__Provided records__
#####
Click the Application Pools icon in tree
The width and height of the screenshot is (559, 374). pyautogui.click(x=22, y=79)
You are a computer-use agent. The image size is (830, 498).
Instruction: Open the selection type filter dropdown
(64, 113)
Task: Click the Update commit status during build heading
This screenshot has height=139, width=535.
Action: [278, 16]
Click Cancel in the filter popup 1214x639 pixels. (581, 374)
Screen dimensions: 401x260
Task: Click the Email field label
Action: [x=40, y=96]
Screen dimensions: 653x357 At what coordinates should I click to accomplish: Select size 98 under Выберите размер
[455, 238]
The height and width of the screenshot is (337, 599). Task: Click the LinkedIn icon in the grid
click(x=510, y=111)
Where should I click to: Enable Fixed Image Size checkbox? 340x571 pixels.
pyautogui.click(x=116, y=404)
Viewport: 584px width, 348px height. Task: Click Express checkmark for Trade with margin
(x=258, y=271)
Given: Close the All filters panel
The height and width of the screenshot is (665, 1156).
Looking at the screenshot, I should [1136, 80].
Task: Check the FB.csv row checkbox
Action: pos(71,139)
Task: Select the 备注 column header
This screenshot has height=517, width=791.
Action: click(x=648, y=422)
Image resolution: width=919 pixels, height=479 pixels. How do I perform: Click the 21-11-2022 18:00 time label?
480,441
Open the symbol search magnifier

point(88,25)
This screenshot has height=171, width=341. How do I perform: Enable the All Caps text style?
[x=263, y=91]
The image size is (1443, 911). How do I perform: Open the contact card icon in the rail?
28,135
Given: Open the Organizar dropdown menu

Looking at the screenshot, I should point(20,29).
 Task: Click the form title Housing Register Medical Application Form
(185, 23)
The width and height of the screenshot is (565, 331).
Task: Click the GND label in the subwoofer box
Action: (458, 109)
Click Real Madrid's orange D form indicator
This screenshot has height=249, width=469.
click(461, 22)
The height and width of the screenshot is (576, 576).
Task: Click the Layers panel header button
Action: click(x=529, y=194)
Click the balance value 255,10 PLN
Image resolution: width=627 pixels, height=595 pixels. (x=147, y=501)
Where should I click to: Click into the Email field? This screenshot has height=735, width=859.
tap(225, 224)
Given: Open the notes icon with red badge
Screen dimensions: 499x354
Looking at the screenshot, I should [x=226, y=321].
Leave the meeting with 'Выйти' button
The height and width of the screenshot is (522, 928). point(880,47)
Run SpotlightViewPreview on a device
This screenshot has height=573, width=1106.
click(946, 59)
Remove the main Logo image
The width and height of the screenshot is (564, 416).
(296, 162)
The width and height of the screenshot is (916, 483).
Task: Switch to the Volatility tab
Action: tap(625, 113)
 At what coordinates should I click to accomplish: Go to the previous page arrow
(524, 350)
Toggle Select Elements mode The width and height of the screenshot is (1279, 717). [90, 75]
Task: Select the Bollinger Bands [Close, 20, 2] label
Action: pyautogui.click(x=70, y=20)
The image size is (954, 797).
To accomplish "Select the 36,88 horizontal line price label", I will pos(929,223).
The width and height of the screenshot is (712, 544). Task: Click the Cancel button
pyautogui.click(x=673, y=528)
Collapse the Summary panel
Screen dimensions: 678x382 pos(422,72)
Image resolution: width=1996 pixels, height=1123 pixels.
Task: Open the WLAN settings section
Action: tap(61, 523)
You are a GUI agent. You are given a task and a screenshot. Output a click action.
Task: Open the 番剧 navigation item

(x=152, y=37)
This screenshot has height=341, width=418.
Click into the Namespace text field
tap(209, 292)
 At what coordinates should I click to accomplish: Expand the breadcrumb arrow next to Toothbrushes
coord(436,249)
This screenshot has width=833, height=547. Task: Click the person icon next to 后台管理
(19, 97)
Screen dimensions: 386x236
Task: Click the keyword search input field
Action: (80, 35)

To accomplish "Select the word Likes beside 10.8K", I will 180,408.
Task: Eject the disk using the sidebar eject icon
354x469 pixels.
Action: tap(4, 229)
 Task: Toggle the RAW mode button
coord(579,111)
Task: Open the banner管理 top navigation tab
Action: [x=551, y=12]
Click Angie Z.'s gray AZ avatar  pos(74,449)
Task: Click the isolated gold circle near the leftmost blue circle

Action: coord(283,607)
#####
Retype the rows from the very first one through the line containing "Action: [x=40, y=96]", including both ends.

__Output of the exercise__
Click the Application Pools icon in tree
The width and height of the screenshot is (559, 374). pyautogui.click(x=22, y=79)
You are a computer-use agent. The image size is (830, 498).
Instruction: Open the selection type filter dropdown
(64, 113)
Task: Click the Update commit status during build heading
This screenshot has height=139, width=535.
Action: [278, 16]
Click Cancel in the filter popup 1214x639 pixels. (581, 374)
Screen dimensions: 401x260
Task: Click the Email field label
Action: [x=40, y=96]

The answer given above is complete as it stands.